• _Activity_
The answer must be every line of the records below that holds the word "click".

• _Exercise input_

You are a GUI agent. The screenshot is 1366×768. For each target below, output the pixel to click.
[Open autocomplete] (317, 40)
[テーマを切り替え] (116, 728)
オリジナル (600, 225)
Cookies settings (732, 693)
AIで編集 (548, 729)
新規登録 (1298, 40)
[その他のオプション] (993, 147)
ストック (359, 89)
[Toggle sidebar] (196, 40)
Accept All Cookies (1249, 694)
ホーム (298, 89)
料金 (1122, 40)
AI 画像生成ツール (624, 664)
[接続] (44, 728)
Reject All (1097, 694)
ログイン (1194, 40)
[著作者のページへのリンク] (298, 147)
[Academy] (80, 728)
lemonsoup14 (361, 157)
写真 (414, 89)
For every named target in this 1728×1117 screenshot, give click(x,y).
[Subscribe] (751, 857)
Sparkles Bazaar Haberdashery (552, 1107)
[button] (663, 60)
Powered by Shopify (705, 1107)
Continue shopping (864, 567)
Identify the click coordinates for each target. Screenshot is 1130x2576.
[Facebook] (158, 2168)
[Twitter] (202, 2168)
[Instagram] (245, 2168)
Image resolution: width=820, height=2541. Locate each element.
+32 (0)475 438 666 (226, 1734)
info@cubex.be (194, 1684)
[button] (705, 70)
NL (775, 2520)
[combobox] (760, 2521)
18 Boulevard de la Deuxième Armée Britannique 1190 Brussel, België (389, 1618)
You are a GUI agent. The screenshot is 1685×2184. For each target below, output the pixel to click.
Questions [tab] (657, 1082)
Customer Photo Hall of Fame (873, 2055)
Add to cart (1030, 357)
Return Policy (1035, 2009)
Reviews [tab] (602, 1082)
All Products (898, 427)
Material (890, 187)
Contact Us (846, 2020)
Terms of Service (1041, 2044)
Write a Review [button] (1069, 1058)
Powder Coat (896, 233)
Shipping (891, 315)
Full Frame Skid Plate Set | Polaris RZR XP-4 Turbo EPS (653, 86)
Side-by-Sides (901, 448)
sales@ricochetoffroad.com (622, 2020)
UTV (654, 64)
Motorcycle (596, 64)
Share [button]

• _Response area_
You are a GUI agent. The screenshot is 1366×768. For each target below, output the pixel to click.
For every named target in this 1728×1117 screenshot, give click(x,y).
Identify the click coordinates for each target. Screenshot is 1130x2576.
You are a GUI agent. The screenshot is 1685×2184. For each target below, output the pixel to click.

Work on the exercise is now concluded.